### Task item
Nothing in the records may be left out or altered; reproduce them all exactly.

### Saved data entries
--- START ---

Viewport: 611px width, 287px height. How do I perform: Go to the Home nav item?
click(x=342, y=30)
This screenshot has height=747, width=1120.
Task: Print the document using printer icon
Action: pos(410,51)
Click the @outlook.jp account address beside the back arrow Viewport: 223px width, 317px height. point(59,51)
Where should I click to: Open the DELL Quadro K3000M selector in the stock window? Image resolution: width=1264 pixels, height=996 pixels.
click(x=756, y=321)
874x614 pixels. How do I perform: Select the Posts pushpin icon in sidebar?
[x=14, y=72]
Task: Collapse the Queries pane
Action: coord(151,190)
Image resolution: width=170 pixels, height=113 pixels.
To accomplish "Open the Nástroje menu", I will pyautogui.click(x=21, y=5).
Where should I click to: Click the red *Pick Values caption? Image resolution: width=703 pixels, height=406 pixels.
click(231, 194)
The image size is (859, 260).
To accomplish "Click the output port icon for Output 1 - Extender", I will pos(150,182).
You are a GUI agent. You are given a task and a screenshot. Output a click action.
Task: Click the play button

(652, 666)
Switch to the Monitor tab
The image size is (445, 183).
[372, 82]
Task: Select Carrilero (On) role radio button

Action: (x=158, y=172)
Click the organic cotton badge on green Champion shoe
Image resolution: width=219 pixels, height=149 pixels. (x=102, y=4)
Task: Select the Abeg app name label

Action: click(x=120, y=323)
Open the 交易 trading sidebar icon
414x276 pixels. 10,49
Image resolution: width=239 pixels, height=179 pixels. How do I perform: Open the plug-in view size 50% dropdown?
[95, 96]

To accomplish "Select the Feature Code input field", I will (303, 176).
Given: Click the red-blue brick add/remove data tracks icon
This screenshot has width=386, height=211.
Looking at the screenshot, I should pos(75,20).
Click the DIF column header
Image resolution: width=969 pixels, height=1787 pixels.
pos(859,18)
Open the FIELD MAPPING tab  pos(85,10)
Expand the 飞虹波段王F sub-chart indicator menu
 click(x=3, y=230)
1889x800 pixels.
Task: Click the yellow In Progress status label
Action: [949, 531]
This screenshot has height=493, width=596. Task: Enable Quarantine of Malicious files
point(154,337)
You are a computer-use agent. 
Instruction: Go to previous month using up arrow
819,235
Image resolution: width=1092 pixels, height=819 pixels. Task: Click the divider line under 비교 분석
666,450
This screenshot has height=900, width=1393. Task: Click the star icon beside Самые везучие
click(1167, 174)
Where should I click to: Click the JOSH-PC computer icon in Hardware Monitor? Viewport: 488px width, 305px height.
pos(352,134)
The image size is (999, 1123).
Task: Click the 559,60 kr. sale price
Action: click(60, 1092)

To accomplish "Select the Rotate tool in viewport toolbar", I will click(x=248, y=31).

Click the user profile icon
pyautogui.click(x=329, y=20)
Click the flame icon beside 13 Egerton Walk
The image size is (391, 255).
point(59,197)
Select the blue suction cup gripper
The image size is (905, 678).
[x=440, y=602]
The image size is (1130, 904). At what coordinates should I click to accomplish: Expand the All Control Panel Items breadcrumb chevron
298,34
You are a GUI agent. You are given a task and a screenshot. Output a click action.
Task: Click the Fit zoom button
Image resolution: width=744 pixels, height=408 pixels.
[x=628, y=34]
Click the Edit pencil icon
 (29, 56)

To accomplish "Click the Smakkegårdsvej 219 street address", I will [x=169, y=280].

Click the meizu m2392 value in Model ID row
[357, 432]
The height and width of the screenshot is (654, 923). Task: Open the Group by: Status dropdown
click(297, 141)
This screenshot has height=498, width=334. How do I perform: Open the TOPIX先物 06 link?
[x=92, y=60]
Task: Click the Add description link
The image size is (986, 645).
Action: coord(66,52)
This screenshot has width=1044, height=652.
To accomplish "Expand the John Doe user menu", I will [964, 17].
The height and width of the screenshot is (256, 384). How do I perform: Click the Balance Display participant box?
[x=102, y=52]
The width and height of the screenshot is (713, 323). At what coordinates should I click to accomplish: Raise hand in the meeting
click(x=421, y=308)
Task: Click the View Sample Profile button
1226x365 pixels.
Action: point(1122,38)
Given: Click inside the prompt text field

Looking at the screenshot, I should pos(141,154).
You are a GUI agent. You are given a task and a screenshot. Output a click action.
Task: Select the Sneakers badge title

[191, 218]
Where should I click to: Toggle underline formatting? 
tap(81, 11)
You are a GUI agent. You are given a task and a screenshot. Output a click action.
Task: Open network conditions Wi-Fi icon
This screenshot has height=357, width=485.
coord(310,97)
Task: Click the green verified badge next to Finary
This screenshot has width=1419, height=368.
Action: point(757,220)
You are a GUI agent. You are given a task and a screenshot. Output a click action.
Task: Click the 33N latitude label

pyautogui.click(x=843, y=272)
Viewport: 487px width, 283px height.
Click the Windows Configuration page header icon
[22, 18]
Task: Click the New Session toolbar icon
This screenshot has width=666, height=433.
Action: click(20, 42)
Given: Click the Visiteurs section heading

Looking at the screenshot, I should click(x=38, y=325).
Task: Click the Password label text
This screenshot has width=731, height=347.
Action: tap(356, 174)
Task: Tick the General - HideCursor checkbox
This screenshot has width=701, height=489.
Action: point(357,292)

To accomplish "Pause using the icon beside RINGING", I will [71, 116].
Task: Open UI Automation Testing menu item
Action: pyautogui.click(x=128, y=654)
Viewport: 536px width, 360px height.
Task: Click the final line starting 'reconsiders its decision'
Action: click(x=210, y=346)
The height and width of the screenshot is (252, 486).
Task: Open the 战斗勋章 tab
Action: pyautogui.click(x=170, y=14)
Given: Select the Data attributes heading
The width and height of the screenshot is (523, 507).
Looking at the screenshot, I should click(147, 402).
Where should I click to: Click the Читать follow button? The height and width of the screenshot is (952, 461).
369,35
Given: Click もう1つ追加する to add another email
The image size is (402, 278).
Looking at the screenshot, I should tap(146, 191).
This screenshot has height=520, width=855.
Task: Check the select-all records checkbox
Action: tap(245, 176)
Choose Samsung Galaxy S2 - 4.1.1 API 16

--- END ---

### Task answer
Viewport: 611px width, 287px height. How do I perform: Go to the Home nav item?
click(x=342, y=30)
This screenshot has height=747, width=1120.
Task: Print the document using printer icon
Action: pos(410,51)
Click the @outlook.jp account address beside the back arrow Viewport: 223px width, 317px height. point(59,51)
Where should I click to: Open the DELL Quadro K3000M selector in the stock window? Image resolution: width=1264 pixels, height=996 pixels.
click(x=756, y=321)
874x614 pixels. How do I perform: Select the Posts pushpin icon in sidebar?
[x=14, y=72]
Task: Collapse the Queries pane
Action: coord(151,190)
Image resolution: width=170 pixels, height=113 pixels.
To accomplish "Open the Nástroje menu", I will pyautogui.click(x=21, y=5).
Where should I click to: Click the red *Pick Values caption? Image resolution: width=703 pixels, height=406 pixels.
click(231, 194)
The image size is (859, 260).
To accomplish "Click the output port icon for Output 1 - Extender", I will pos(150,182).
You are a GUI agent. You are given a task and a screenshot. Output a click action.
Task: Click the play button

(652, 666)
Switch to the Monitor tab
The image size is (445, 183).
[372, 82]
Task: Select Carrilero (On) role radio button

Action: (x=158, y=172)
Click the organic cotton badge on green Champion shoe
Image resolution: width=219 pixels, height=149 pixels. (x=102, y=4)
Task: Select the Abeg app name label

Action: click(x=120, y=323)
Open the 交易 trading sidebar icon
414x276 pixels. 10,49
Image resolution: width=239 pixels, height=179 pixels. How do I perform: Open the plug-in view size 50% dropdown?
[95, 96]

To accomplish "Select the Feature Code input field", I will (303, 176).
Given: Click the red-blue brick add/remove data tracks icon
This screenshot has width=386, height=211.
Looking at the screenshot, I should pos(75,20).
Click the DIF column header
Image resolution: width=969 pixels, height=1787 pixels.
pos(859,18)
Open the FIELD MAPPING tab  pos(85,10)
Expand the 飞虹波段王F sub-chart indicator menu
 click(x=3, y=230)
1889x800 pixels.
Task: Click the yellow In Progress status label
Action: [949, 531]
This screenshot has height=493, width=596. Task: Enable Quarantine of Malicious files
point(154,337)
You are a computer-use agent. 
Instruction: Go to previous month using up arrow
819,235
Image resolution: width=1092 pixels, height=819 pixels. Task: Click the divider line under 비교 분석
666,450
This screenshot has height=900, width=1393. Task: Click the star icon beside Самые везучие
click(1167, 174)
Where should I click to: Click the JOSH-PC computer icon in Hardware Monitor? Viewport: 488px width, 305px height.
pos(352,134)
The image size is (999, 1123).
Task: Click the 559,60 kr. sale price
Action: click(60, 1092)

To accomplish "Select the Rotate tool in viewport toolbar", I will click(x=248, y=31).

Click the user profile icon
pyautogui.click(x=329, y=20)
Click the flame icon beside 13 Egerton Walk
The image size is (391, 255).
point(59,197)
Select the blue suction cup gripper
The image size is (905, 678).
[x=440, y=602]
The image size is (1130, 904). At what coordinates should I click to accomplish: Expand the All Control Panel Items breadcrumb chevron
298,34
You are a GUI agent. You are given a task and a screenshot. Output a click action.
Task: Click the Fit zoom button
Image resolution: width=744 pixels, height=408 pixels.
[x=628, y=34]
Click the Edit pencil icon
 (29, 56)

To accomplish "Click the Smakkegårdsvej 219 street address", I will [x=169, y=280].

Click the meizu m2392 value in Model ID row
[357, 432]
The height and width of the screenshot is (654, 923). Task: Open the Group by: Status dropdown
click(297, 141)
This screenshot has height=498, width=334. How do I perform: Open the TOPIX先物 06 link?
[x=92, y=60]
Task: Click the Add description link
The image size is (986, 645).
Action: coord(66,52)
This screenshot has width=1044, height=652.
To accomplish "Expand the John Doe user menu", I will [964, 17].
The height and width of the screenshot is (256, 384). How do I perform: Click the Balance Display participant box?
[x=102, y=52]
The width and height of the screenshot is (713, 323). At what coordinates should I click to accomplish: Raise hand in the meeting
click(x=421, y=308)
Task: Click the View Sample Profile button
1226x365 pixels.
Action: point(1122,38)
Given: Click inside the prompt text field

Looking at the screenshot, I should pos(141,154).
You are a GUI agent. You are given a task and a screenshot. Output a click action.
Task: Select the Sneakers badge title

[191, 218]
Where should I click to: Toggle underline formatting? 
tap(81, 11)
You are a GUI agent. You are given a task and a screenshot. Output a click action.
Task: Open network conditions Wi-Fi icon
This screenshot has height=357, width=485.
coord(310,97)
Task: Click the green verified badge next to Finary
This screenshot has width=1419, height=368.
Action: point(757,220)
You are a GUI agent. You are given a task and a screenshot. Output a click action.
Task: Click the 33N latitude label

pyautogui.click(x=843, y=272)
Viewport: 487px width, 283px height.
Click the Windows Configuration page header icon
[22, 18]
Task: Click the New Session toolbar icon
This screenshot has width=666, height=433.
Action: click(20, 42)
Given: Click the Visiteurs section heading

Looking at the screenshot, I should click(x=38, y=325).
Task: Click the Password label text
This screenshot has width=731, height=347.
Action: tap(356, 174)
Task: Tick the General - HideCursor checkbox
This screenshot has width=701, height=489.
Action: point(357,292)

To accomplish "Pause using the icon beside RINGING", I will [71, 116].
Task: Open UI Automation Testing menu item
Action: pyautogui.click(x=128, y=654)
Viewport: 536px width, 360px height.
Task: Click the final line starting 'reconsiders its decision'
Action: click(x=210, y=346)
The height and width of the screenshot is (252, 486).
Task: Open the 战斗勋章 tab
Action: pyautogui.click(x=170, y=14)
Given: Select the Data attributes heading
The width and height of the screenshot is (523, 507).
Looking at the screenshot, I should click(147, 402).
Where should I click to: Click the Читать follow button? The height and width of the screenshot is (952, 461).
369,35
Given: Click もう1つ追加する to add another email
The image size is (402, 278).
Looking at the screenshot, I should tap(146, 191).
This screenshot has height=520, width=855.
Task: Check the select-all records checkbox
Action: tap(245, 176)
Choose Samsung Galaxy S2 - 4.1.1 API 16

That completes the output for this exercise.